Stored items:
|---|

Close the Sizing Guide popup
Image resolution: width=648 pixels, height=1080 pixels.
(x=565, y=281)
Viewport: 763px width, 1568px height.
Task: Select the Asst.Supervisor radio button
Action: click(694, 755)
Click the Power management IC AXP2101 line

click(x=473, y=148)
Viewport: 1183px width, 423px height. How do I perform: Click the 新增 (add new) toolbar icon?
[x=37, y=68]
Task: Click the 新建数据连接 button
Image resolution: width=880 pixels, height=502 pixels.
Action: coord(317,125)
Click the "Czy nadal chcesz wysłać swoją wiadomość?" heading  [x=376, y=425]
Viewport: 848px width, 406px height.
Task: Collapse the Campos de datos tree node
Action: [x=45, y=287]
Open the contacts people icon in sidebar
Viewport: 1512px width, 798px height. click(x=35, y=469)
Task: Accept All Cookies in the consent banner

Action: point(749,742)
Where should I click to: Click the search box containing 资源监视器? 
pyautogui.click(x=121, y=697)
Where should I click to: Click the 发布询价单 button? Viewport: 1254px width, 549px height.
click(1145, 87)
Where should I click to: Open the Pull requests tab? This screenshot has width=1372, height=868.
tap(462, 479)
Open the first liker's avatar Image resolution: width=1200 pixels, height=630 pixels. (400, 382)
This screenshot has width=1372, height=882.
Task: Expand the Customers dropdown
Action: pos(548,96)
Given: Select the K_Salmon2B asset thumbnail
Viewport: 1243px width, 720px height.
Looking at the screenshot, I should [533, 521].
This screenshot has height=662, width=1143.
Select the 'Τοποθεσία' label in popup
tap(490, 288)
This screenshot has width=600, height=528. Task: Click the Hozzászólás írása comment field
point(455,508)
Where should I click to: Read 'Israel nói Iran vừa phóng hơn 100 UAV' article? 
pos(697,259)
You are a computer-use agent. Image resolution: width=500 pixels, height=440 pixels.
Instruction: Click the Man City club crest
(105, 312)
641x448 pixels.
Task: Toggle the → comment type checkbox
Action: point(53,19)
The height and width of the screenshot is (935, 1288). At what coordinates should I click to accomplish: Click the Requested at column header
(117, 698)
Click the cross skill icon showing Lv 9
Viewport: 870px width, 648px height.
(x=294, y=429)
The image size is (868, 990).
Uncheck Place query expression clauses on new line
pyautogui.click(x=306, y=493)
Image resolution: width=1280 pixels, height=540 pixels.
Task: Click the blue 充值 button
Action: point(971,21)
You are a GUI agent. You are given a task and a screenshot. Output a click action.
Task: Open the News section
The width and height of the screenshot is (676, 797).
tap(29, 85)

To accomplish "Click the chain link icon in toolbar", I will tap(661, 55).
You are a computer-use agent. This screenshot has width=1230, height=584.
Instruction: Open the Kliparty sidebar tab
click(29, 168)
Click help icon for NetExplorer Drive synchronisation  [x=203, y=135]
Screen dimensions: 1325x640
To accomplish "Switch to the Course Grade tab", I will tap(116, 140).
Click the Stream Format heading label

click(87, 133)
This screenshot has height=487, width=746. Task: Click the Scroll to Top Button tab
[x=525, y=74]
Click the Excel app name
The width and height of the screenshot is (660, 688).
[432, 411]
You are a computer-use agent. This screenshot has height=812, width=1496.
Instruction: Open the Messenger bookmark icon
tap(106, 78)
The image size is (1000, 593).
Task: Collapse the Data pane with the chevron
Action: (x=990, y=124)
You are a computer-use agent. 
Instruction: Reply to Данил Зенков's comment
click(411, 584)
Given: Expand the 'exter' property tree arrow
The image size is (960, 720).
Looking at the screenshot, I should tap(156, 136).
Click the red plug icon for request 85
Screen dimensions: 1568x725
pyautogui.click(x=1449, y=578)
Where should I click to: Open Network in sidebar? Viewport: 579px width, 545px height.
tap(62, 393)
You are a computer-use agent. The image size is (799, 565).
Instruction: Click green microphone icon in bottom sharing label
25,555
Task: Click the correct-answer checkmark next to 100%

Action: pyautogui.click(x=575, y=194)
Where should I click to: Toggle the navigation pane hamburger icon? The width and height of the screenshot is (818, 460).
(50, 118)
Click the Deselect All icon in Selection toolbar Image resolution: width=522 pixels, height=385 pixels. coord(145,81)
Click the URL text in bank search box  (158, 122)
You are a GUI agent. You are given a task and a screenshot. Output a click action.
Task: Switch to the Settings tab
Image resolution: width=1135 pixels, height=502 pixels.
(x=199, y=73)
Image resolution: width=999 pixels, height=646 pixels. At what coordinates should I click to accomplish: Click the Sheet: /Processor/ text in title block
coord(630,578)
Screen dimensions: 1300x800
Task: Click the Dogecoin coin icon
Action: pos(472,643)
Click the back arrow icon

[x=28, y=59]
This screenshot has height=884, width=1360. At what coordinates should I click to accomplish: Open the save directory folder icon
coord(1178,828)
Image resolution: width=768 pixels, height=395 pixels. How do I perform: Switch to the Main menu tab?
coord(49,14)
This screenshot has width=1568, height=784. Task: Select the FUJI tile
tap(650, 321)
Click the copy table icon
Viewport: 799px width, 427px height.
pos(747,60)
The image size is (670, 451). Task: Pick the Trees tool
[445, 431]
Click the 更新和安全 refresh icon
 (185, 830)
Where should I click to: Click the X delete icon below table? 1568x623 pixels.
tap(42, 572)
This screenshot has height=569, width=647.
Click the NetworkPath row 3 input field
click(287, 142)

|---|

_Task to complete_
Return the records exactly, character for character.

_Your response_
Close the Sizing Guide popup
Image resolution: width=648 pixels, height=1080 pixels.
(x=565, y=281)
Viewport: 763px width, 1568px height.
Task: Select the Asst.Supervisor radio button
Action: click(694, 755)
Click the Power management IC AXP2101 line

click(x=473, y=148)
Viewport: 1183px width, 423px height. How do I perform: Click the 新增 (add new) toolbar icon?
[x=37, y=68]
Task: Click the 新建数据连接 button
Image resolution: width=880 pixels, height=502 pixels.
Action: coord(317,125)
Click the "Czy nadal chcesz wysłać swoją wiadomość?" heading  [x=376, y=425]
Viewport: 848px width, 406px height.
Task: Collapse the Campos de datos tree node
Action: [x=45, y=287]
Open the contacts people icon in sidebar
Viewport: 1512px width, 798px height. click(x=35, y=469)
Task: Accept All Cookies in the consent banner

Action: point(749,742)
Where should I click to: Click the search box containing 资源监视器? 
pyautogui.click(x=121, y=697)
Where should I click to: Click the 发布询价单 button? Viewport: 1254px width, 549px height.
click(1145, 87)
Where should I click to: Open the Pull requests tab? This screenshot has width=1372, height=868.
tap(462, 479)
Open the first liker's avatar Image resolution: width=1200 pixels, height=630 pixels. (400, 382)
This screenshot has width=1372, height=882.
Task: Expand the Customers dropdown
Action: pos(548,96)
Given: Select the K_Salmon2B asset thumbnail
Viewport: 1243px width, 720px height.
Looking at the screenshot, I should [533, 521].
This screenshot has height=662, width=1143.
Select the 'Τοποθεσία' label in popup
tap(490, 288)
This screenshot has width=600, height=528. Task: Click the Hozzászólás írása comment field
point(455,508)
Where should I click to: Read 'Israel nói Iran vừa phóng hơn 100 UAV' article? 
pos(697,259)
You are a computer-use agent. Image resolution: width=500 pixels, height=440 pixels.
Instruction: Click the Man City club crest
(105, 312)
641x448 pixels.
Task: Toggle the → comment type checkbox
Action: point(53,19)
The height and width of the screenshot is (935, 1288). At what coordinates should I click to accomplish: Click the Requested at column header
(117, 698)
Click the cross skill icon showing Lv 9
Viewport: 870px width, 648px height.
(x=294, y=429)
The image size is (868, 990).
Uncheck Place query expression clauses on new line
pyautogui.click(x=306, y=493)
Image resolution: width=1280 pixels, height=540 pixels.
Task: Click the blue 充值 button
Action: point(971,21)
You are a GUI agent. You are given a task and a screenshot. Output a click action.
Task: Open the News section
The width and height of the screenshot is (676, 797).
tap(29, 85)

To accomplish "Click the chain link icon in toolbar", I will tap(661, 55).
You are a computer-use agent. This screenshot has width=1230, height=584.
Instruction: Open the Kliparty sidebar tab
click(29, 168)
Click help icon for NetExplorer Drive synchronisation  [x=203, y=135]
Screen dimensions: 1325x640
To accomplish "Switch to the Course Grade tab", I will tap(116, 140).
Click the Stream Format heading label

click(87, 133)
This screenshot has height=487, width=746. Task: Click the Scroll to Top Button tab
[x=525, y=74]
Click the Excel app name
The width and height of the screenshot is (660, 688).
[432, 411]
You are a computer-use agent. This screenshot has height=812, width=1496.
Instruction: Open the Messenger bookmark icon
tap(106, 78)
The image size is (1000, 593).
Task: Collapse the Data pane with the chevron
Action: (x=990, y=124)
You are a computer-use agent. 
Instruction: Reply to Данил Зенков's comment
click(411, 584)
Given: Expand the 'exter' property tree arrow
The image size is (960, 720).
Looking at the screenshot, I should tap(156, 136).
Click the red plug icon for request 85
Screen dimensions: 1568x725
pyautogui.click(x=1449, y=578)
Where should I click to: Open Network in sidebar? Viewport: 579px width, 545px height.
tap(62, 393)
You are a computer-use agent. The image size is (799, 565).
Instruction: Click green microphone icon in bottom sharing label
25,555
Task: Click the correct-answer checkmark next to 100%

Action: pyautogui.click(x=575, y=194)
Where should I click to: Toggle the navigation pane hamburger icon? The width and height of the screenshot is (818, 460).
(50, 118)
Click the Deselect All icon in Selection toolbar Image resolution: width=522 pixels, height=385 pixels. coord(145,81)
Click the URL text in bank search box  (158, 122)
You are a GUI agent. You are given a task and a screenshot. Output a click action.
Task: Switch to the Settings tab
Image resolution: width=1135 pixels, height=502 pixels.
(x=199, y=73)
Image resolution: width=999 pixels, height=646 pixels. At what coordinates should I click to accomplish: Click the Sheet: /Processor/ text in title block
coord(630,578)
Screen dimensions: 1300x800
Task: Click the Dogecoin coin icon
Action: pos(472,643)
Click the back arrow icon

[x=28, y=59]
This screenshot has height=884, width=1360. At what coordinates should I click to accomplish: Open the save directory folder icon
coord(1178,828)
Image resolution: width=768 pixels, height=395 pixels. How do I perform: Switch to the Main menu tab?
coord(49,14)
This screenshot has width=1568, height=784. Task: Select the FUJI tile
tap(650, 321)
Click the copy table icon
Viewport: 799px width, 427px height.
pos(747,60)
The image size is (670, 451). Task: Pick the Trees tool
[445, 431]
Click the 更新和安全 refresh icon
 (185, 830)
Where should I click to: Click the X delete icon below table? 1568x623 pixels.
tap(42, 572)
This screenshot has height=569, width=647.
Click the NetworkPath row 3 input field
click(287, 142)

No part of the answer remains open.